▶ _Data section_:

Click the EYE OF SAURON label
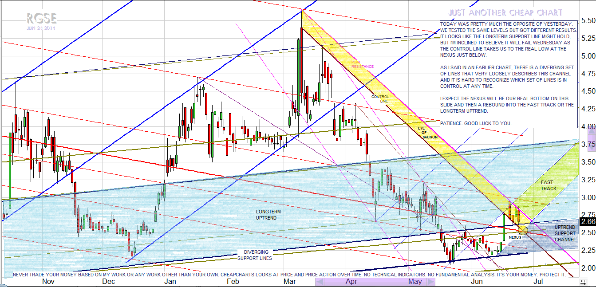The width and height of the screenshot is (596, 287). (427, 133)
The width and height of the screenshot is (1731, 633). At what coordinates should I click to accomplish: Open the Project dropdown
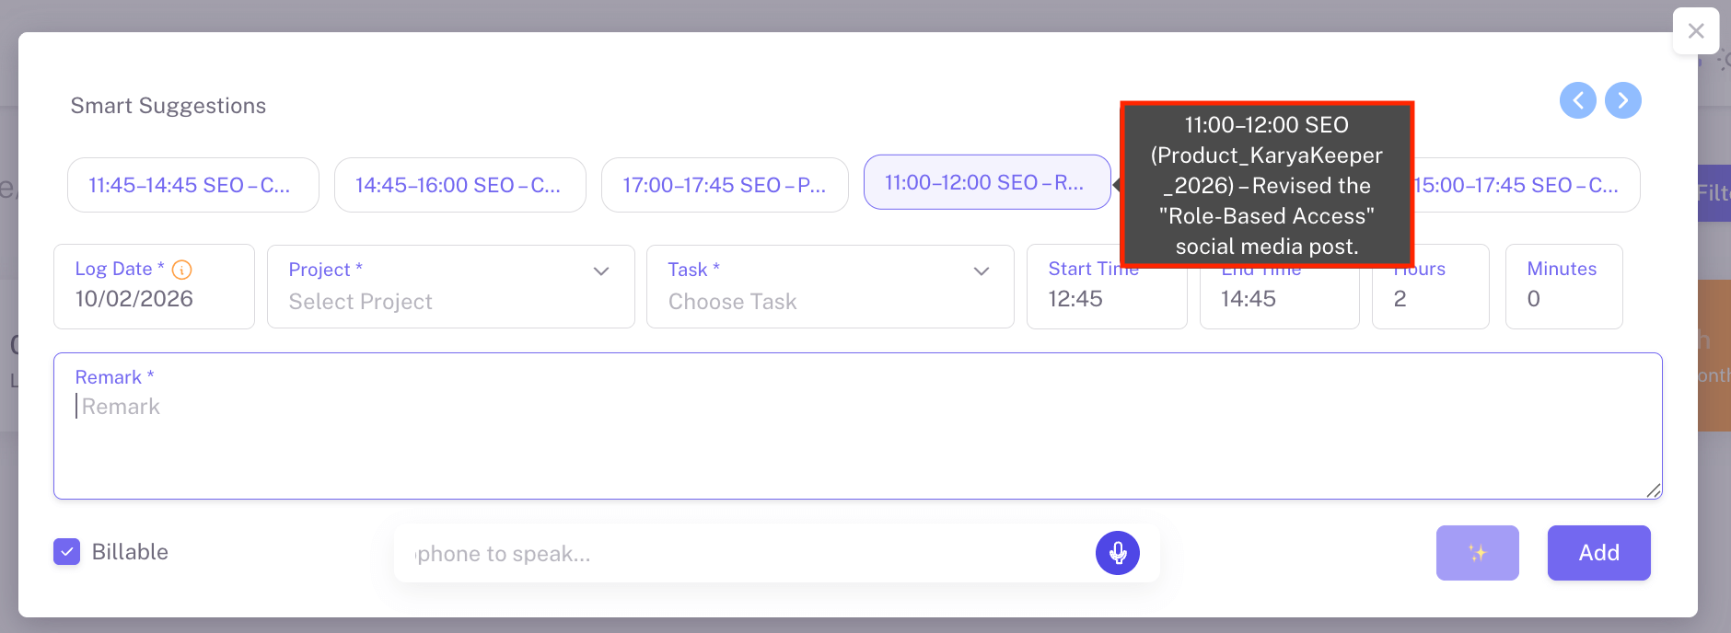(x=450, y=286)
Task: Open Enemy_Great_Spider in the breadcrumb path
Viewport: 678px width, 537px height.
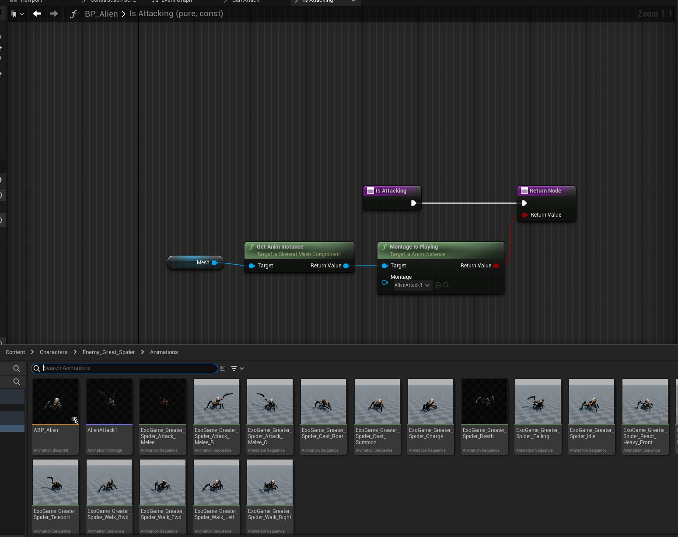Action: pyautogui.click(x=108, y=352)
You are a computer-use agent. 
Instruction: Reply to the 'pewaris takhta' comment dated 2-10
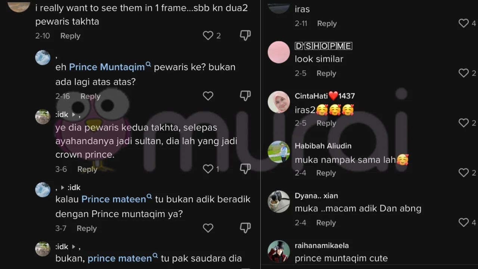[70, 36]
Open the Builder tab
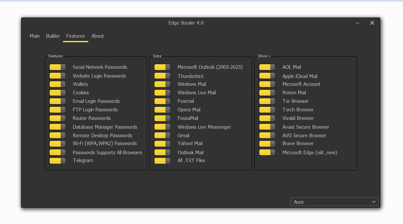 click(x=53, y=36)
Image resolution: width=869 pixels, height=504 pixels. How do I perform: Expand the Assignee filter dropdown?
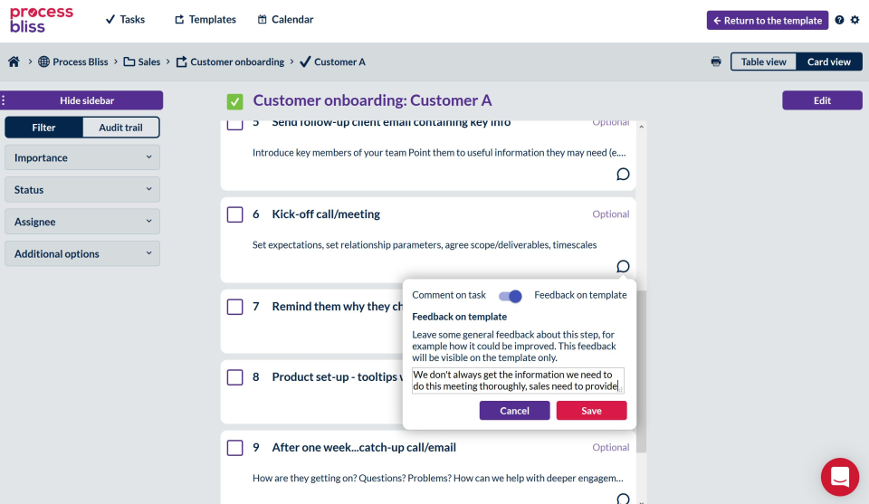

▶ _Requirement_: Give back every row above word for word, without the pictures.

▶ _Task answer_:
Click the EYE OF SAURON label
The width and height of the screenshot is (596, 287). (427, 133)
The width and height of the screenshot is (1731, 633). At what coordinates should I click to accomplish: Open the Project dropdown
(x=450, y=286)
Task: Open Enemy_Great_Spider in the breadcrumb path
Viewport: 678px width, 537px height.
Action: pyautogui.click(x=108, y=352)
You are a computer-use agent. 
Instruction: Reply to the 'pewaris takhta' comment dated 2-10
[70, 36]
Open the Builder tab
 click(x=53, y=36)
Image resolution: width=869 pixels, height=504 pixels. How do I perform: Expand the Assignee filter dropdown?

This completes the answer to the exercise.